Did you know there is a fish migration so huge it can be seen from space?
And it happens right here, on our coastline!
The annual Sardine Run takes place between May and July, when millions of small silver fish called sardines travel in enormous shoals from the cold Atlantic waters of Cape Point to the warmer coastlines of the northern Eastern Cape and southern Kwazulu-Natal.
These shoals, as big as 15km long, 3.5km wide and up to 40m deep, are so huge, they can be seen by satellite from space.
As the fish travel along the coastline they leave many predators in their wake.
Birds, sharks, whales, dolphins, albatross, Cape gannets, African penguins, humpback whales and Cape fur seals all follow in the hopes of grabbing a tasty sardine snack.
And not just predators, but also thousands of people come down to the sea in the hopes of catching a bucket of fish for supper.

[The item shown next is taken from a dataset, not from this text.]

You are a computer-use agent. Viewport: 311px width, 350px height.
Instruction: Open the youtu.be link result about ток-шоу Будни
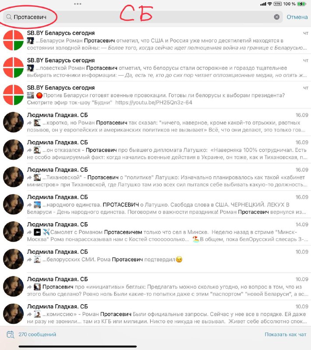[x=156, y=95]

Scuba divers, underwater photographers and tourists also flock to the South coast in the hop[e of catching a fishy selfie to mark the occasion.
Coinciding with The Sardine Run is South Africa’s annual humpback whale migration, which means it's the best time of year to see many of South Africa's most amazing sea creatures.
Boat trips are popular and available for people to watch the actions above the waves as well as on land, with the most popular beaches being Margate, Scottsburgh and Park Rynie.